12/07/2006
El español Sergi Sagas creador de los efectos especiales de la película "
Superman Returns", de
Bryan Singer, ha señalado que en los últimos cuatro años se ha producido una auténtica revolución en el terreno de los efectos visuales para el cine. Sagas es director técnico sénior de Sony Pictures Imageworks, empresa líder de las que participaron en los efectos visuales de la nueva entrega de Supermán, que se estrena en las pantallas españolas.
Recién licenciado en Informática por la Universidad Politécnica de Cataluña (UPC), el español se marchó a estudiar cine a Los Angeles y al poco tiempo entró a trabajar en los estudios de Disney, en los que desempeñó durante ocho años el cargo de director técnico de películas de animación como "
Fantasía 2000", "
Hércules" o "
Dinosaurios". En una entrevista concedida a Efe, Sagas ha explicado que de esos ocho años que estuvo en Disney hasta los cuatro últimos que ha estado en Sony Pictures Imageworks, "los efectos visuales cinematográficos han dado un giro de 360 grados".

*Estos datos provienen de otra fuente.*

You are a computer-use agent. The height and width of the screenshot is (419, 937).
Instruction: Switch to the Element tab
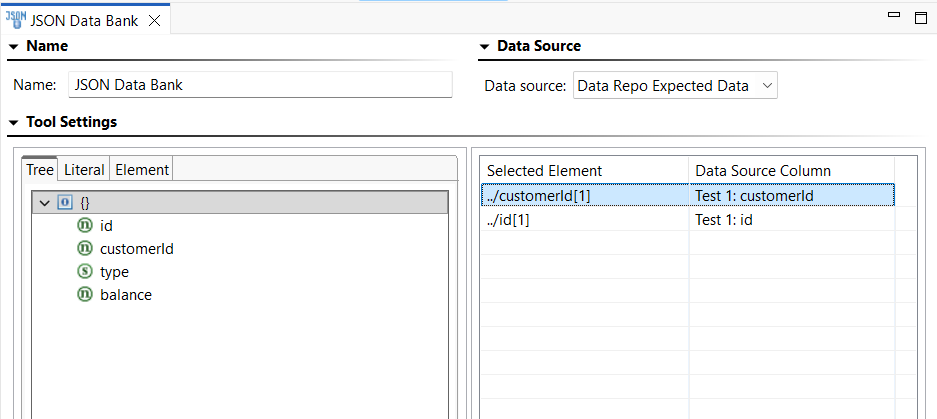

Sagas matiza que "el avance ha sido tan grande que hoy resulta casi imposible distinguir entre un personaje real y uno creado digitalmente". Esta perfección es de tal envergadura que "incluso en ´Superman Returns´ hay algún primer planos de Supermán creado de manera digital, que no se puede distinguir de los grabados por el protagonista". Sergi Sagas recomienda al público que "disfrute de la película y no se fije en los efectos especiales, que no son los auténticos protagonistas, sino un vehículo al servicio de la historia".
Durante un año y medio, el especialista español ha estado vinculado a esta superproducción, a la que llegaba con la experiencia acumulada de su anterior trabajo para "Spiderman-2", por la que su equipo obtuvo el Oscar a los Mejores Efectos Visuales. En la fase de preproducción de "Superman Returns", Sagas intervino durante seis meses "en el desarrollo de la cara del Supermán digital". Posteriormente, apunta, participó en la creación de la secuencia de la destrucción del avión, que, como recuerda, "es la primera secuencia en que aparece Supermán en la película, que es la más larga y la que tiene un mayor número de efectos".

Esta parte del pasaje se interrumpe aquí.